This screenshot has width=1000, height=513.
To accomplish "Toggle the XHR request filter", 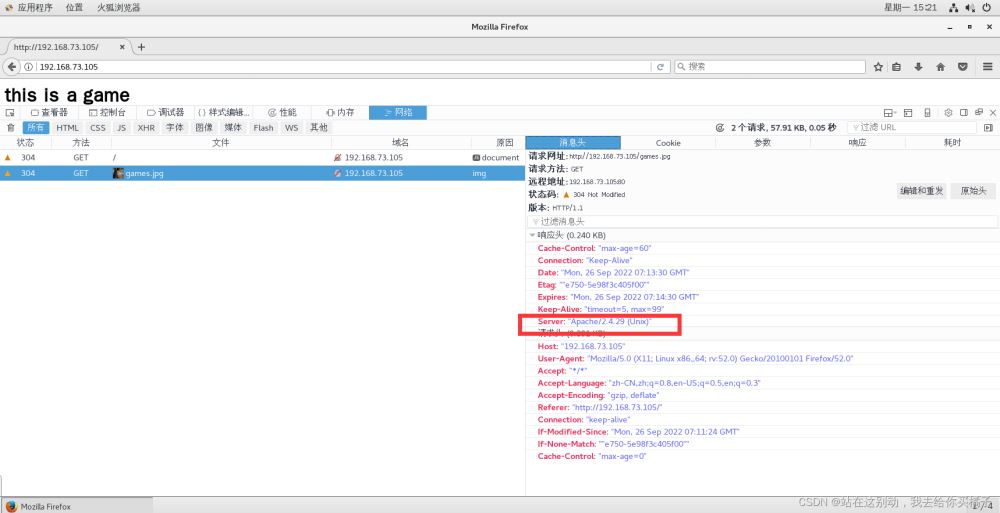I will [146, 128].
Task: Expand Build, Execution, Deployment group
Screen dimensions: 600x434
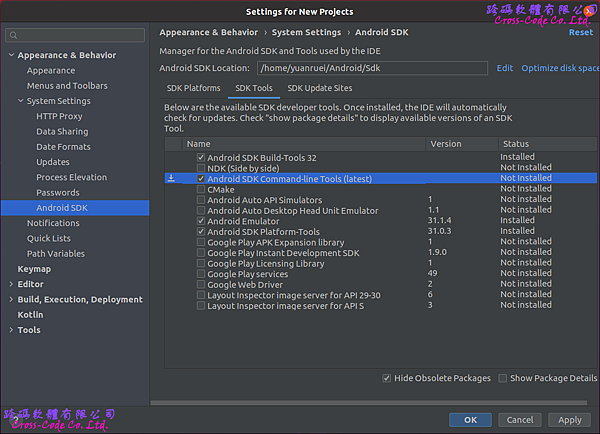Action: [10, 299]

------

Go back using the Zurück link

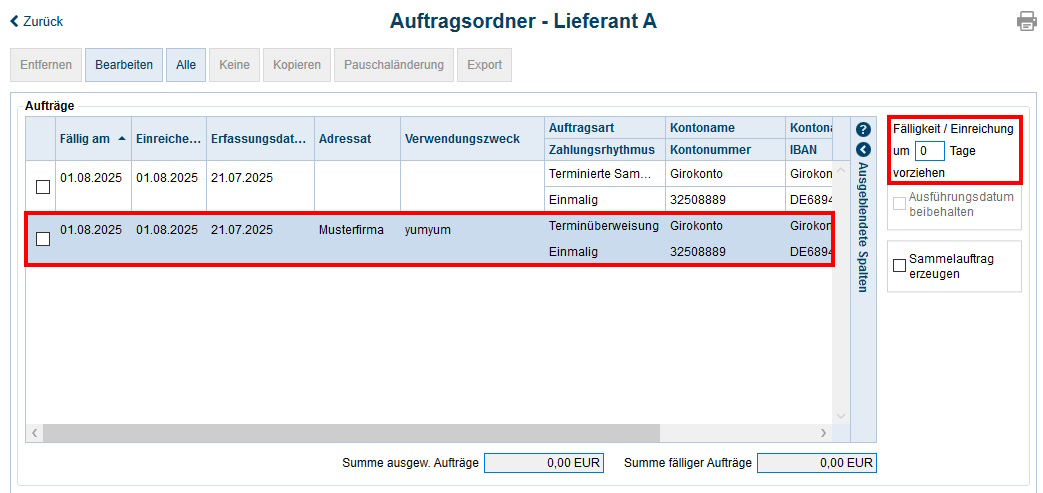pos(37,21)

------

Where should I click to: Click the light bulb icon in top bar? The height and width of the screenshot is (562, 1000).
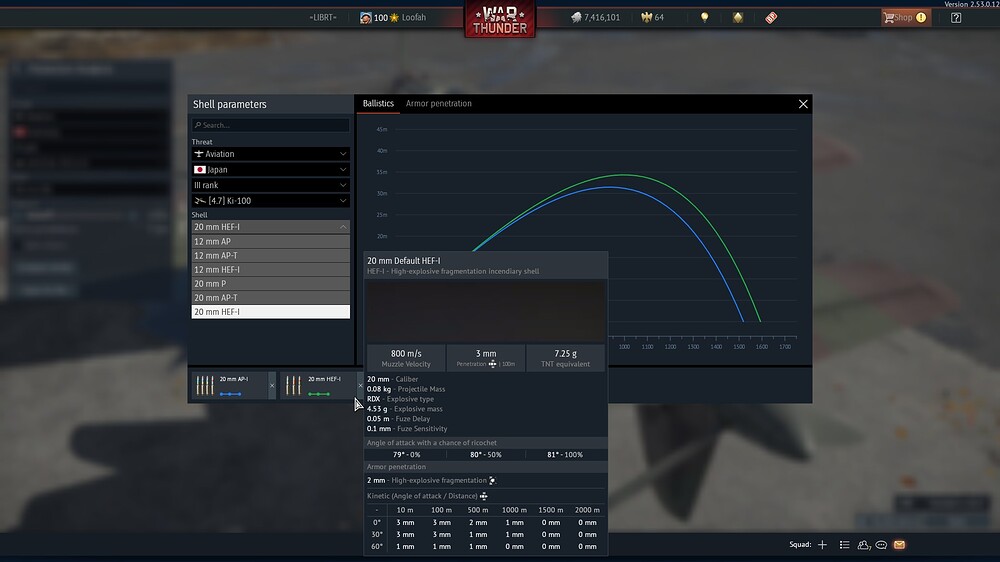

------

Work to be completed>
Express the lines from the one containing "Task: Expand Build, Execution, Deployment" to the one containing "Action: [10, 299]", both included, as a Markdown table with the columns Row and Line, skipping any blank lines. Leave the pictures out of the table.

The result>
| Row | Line |
|---|---|
| 1 | Task: Expand Build, Execution, Deployment group |
| 2 | Screen dimensions: 600x434 |
| 3 | Action: [10, 299] |